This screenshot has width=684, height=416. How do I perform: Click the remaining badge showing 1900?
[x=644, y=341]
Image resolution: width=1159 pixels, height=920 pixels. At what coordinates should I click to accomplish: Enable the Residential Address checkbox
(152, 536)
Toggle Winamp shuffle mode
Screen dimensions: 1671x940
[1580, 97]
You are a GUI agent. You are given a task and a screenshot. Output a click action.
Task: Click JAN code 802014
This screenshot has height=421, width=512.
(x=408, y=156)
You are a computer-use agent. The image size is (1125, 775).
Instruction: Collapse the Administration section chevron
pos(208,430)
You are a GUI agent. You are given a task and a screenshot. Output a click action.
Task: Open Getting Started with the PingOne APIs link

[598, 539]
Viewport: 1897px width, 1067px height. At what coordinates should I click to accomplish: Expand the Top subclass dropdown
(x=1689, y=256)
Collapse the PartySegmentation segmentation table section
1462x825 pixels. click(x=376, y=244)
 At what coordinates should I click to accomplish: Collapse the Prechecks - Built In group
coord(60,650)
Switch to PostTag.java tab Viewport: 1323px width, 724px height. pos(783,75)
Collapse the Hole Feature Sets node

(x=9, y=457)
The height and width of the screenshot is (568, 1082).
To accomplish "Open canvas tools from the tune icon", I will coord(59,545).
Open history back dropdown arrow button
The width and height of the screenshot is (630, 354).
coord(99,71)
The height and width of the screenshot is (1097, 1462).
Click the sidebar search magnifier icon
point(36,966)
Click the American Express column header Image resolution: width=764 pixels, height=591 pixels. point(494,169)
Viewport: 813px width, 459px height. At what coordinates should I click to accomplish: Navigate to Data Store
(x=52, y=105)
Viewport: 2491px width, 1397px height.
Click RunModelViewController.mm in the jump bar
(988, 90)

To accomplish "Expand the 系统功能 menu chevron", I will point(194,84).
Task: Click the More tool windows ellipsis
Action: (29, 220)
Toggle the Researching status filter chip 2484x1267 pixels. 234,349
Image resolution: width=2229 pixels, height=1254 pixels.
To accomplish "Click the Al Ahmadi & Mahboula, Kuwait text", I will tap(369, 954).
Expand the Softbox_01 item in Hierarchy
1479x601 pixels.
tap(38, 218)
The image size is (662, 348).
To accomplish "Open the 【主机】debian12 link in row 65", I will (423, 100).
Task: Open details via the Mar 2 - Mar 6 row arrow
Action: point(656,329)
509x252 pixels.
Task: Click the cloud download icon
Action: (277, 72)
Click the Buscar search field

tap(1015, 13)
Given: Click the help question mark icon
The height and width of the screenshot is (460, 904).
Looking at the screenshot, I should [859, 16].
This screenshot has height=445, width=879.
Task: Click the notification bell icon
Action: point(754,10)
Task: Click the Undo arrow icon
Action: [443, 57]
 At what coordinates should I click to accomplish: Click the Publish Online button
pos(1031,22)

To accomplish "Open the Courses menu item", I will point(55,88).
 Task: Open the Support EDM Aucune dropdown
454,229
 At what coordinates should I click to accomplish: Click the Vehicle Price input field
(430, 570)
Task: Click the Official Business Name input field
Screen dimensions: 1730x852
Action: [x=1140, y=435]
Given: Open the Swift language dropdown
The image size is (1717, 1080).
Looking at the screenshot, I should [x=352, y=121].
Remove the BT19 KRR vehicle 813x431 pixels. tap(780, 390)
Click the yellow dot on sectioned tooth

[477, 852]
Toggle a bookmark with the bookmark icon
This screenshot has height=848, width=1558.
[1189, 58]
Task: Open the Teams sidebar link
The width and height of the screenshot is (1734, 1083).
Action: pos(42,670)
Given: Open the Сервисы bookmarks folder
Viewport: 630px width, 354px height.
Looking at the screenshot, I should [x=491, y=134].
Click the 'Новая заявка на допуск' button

....

EXERCISE: Copy out every line in the records where the word "item" is found.

FINAL ANSWER:
Expand the Softbox_01 item in Hierarchy
To accomplish "Open the Courses menu item", I will point(55,88).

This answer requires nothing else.